The Scots made landfall on the southern shores of Mann. According to the Chronicle of Lanercost, the invaders first attempted to resolve the uprising peaceably, demanding that the rebels stand down and submit to Alexander III. The account preserved by the continuation of Historia rerum Anglicarum suggests that lightly armed and poorly trained rebels were soundly crushed by well-armed Scottish warriors, with the Annals of Lanerost declaring that "the wretched Manxmen turned their backs, and perished miserably". Although the Chronicle of Mann specifies that 537 people were slaughtered by the Scots, there is reason to suspect that this tally may owe itself to contemporary poetic convention, as the source further quotes the following rhyming lament: "ten times fifty, three times ten and five and two did fall; O Manx race, beware lest future catastrophe you befall". It is unknown if the passage was composed directly for the chronicle or else already in circulation. In any case, the prophetic nature of the piece appears to be indicative of a Manx provenance.

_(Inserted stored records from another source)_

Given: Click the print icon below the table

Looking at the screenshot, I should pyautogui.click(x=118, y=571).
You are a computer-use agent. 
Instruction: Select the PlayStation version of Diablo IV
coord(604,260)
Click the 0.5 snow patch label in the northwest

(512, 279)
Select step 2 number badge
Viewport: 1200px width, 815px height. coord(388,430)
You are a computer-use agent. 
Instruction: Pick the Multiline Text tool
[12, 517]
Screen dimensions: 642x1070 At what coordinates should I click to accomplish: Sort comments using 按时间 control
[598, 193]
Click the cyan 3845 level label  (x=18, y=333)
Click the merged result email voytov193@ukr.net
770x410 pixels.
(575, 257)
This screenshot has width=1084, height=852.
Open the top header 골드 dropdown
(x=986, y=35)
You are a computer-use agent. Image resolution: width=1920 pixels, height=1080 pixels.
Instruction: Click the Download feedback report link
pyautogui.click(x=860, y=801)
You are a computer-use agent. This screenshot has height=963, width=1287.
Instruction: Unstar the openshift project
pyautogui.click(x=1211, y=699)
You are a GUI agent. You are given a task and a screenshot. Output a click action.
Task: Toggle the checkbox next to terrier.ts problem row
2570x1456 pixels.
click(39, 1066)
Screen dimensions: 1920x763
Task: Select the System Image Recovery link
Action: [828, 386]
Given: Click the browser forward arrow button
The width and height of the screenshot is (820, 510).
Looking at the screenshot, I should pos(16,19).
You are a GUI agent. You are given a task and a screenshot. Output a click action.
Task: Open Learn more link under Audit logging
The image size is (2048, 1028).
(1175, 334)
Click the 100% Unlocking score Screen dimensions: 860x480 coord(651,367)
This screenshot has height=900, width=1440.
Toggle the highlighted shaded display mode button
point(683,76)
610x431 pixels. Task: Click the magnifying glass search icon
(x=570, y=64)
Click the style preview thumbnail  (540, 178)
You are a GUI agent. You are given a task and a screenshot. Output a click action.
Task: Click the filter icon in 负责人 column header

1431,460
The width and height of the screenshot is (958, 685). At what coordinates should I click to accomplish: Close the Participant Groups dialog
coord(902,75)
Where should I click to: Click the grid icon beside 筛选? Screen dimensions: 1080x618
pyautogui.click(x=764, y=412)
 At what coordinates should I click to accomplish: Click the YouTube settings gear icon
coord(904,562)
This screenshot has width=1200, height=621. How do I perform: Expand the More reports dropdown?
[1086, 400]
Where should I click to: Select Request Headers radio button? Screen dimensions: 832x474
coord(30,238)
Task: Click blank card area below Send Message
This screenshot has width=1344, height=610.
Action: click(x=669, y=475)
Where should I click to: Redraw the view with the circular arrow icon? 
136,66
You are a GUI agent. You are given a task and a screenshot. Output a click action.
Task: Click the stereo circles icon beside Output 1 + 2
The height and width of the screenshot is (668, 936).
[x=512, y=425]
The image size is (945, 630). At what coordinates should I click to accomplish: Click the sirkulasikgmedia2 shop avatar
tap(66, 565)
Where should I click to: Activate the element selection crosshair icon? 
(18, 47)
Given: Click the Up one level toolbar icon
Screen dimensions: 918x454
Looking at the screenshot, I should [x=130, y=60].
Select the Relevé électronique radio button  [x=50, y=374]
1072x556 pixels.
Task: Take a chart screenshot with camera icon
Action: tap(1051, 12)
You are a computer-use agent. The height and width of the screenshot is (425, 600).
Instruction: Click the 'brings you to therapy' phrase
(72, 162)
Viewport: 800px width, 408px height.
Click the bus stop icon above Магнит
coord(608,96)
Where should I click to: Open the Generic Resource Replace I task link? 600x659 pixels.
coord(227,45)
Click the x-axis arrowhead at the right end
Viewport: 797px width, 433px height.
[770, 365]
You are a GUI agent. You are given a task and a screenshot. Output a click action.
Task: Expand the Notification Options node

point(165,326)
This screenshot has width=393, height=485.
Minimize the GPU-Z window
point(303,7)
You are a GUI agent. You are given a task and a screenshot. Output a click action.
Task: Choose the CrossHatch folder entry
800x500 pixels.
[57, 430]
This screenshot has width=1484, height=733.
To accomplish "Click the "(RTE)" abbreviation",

It is uncertain if Guðrøðr died in the defeat or escaped with his life. The continuation of Historia rerum Anglicarum reports that he and his wife managed to escape the carnage on Mann, and fled to Wales. If correct, this source is one of several that demonstrate strong connections between the Crovan dynasty and Wales spanning the eleventh- and thirteenth centuries. In fact, it is possible that Guðrøðr initiated his rebellion having arrived from Wales.

==Aftermath==

Upon the successful subjugation of the Manx, Alexander III installed his son, Alexander, as Lord of Mann. Although this eleven-year-old child was too young to govern in person, his elevation to the lordship reinforced Scottish control of the island in dramatic fashion. The bestowal of Mann as a royal appanage openly designated the prince as the heir to the Scottish throne, and enabled the authority of the Scottish Crown to be personally represented on the island. Evidence of trouble faced by the Scots on Mann occurs in 1288, when the Sheriff of Dumfries rendered an account for the expense of guarding the lands of a person slain on the island in the service of the Scottish Crown. As it turned out, Scottish control was not long-lasting, and before end of the century the Manx placed themselves under the overlordship of the English Crown.

Guðrøðr was not the last claimant to the island, as two women are known to have put forth claims of their own in the late thirteenth and early fourteenth centuries: a certain Aufrica de Connoght, and Maria, daughter of Rǫgnvaldr Óláfsson, King of Mann and the Isles.